Управдом хорошо себе понял, что свалившееся на покойного наследство – это не слепой фарт. Судьба просто выбрала самого достойного, жившего на земле спиридоновской вотчины. Оказывается, Канцельбогенштраузинер не только спас во время войны трех бывших ворошиловских стрелков, одновременно завалившихся в жэковский офис, но и воевал вместе с ветераном Анисимовым на берлинском направлении. Хотя один гражданин с голодным блеском в глазах утверждал: он вместе с дорогим Канцелем доблестно трудился в тылу на оборонном заводе, Спиридонов записал его в наследники и ветераны без второго слова. Как и заявившегося ординарца покойного, верой правдой, служившего ему в войсках восставшего против сталинизма Власова.

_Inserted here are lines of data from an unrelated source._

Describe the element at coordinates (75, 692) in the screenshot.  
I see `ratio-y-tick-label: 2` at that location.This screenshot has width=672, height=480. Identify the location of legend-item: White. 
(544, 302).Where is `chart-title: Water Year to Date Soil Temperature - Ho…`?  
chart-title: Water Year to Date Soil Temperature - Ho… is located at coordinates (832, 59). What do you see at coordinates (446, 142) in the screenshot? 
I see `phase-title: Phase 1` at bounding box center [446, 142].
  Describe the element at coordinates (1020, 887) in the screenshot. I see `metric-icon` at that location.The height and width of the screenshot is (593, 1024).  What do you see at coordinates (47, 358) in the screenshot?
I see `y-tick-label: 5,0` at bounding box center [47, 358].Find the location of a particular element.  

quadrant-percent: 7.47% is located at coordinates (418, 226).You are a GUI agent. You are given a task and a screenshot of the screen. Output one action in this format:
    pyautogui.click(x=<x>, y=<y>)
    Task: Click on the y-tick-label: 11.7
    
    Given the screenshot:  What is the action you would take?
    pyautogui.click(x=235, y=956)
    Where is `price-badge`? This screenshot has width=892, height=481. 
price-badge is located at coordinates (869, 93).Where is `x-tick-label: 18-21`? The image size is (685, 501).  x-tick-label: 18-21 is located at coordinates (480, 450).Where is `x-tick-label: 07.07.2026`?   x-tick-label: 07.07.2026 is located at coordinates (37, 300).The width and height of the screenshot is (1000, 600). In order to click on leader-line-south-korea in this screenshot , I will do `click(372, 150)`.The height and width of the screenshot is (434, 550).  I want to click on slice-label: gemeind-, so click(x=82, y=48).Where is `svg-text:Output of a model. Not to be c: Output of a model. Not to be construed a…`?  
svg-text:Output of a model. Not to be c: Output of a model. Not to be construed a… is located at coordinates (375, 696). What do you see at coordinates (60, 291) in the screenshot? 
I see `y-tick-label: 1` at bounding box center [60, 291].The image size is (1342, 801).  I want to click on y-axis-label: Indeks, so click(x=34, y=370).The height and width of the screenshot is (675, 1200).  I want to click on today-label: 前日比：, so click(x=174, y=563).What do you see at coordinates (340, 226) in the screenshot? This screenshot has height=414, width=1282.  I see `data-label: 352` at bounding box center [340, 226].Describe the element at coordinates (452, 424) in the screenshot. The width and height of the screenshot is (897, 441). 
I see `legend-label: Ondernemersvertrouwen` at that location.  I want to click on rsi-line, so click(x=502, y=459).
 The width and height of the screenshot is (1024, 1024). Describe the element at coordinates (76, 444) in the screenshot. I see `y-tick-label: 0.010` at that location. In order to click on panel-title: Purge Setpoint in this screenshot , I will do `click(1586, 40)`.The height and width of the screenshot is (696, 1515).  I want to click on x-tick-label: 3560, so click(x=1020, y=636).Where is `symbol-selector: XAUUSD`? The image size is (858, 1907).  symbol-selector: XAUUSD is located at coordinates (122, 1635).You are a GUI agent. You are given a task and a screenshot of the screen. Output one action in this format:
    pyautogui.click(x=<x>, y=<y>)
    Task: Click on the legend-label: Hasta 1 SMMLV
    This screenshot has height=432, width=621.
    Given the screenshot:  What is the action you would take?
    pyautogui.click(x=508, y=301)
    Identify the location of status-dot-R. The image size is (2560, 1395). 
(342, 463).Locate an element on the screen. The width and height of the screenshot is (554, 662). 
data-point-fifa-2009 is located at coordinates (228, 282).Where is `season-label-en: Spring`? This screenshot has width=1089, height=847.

Ближе к вечеру Спиридонов стал постепенно двигаться мозгами. Потому что слабо понимал, как это покойному удавалось в одно и то же время ковать победу в тылу, служить в разведке Первого Украинского фронта, воевать против большевиков на территории временно оккупированной ими Германии, защищать правопорядок в Новосибирске, сражаться с карпатскими агрессорами всех мастей и работать в сигуранце города Констанцы. Когда начальник вспомнил, что при всём этом у нидерландского наследника имелись три боевые подруги и двенадцать жен, потерявших на дорогах лихолетья разные документы, он стал подозревать, что лично был знаком с таким выдающимся засекреченным ракетостроителем, выплатившим интернациональный долг Афганистану в качестве морского пехотинца. Ближе к рассвету Спиридонов проснулся с диким воплем: «Даешь Канцельбогенштраузинера!», а потому напился не так, как привык, а прямо среди ночи.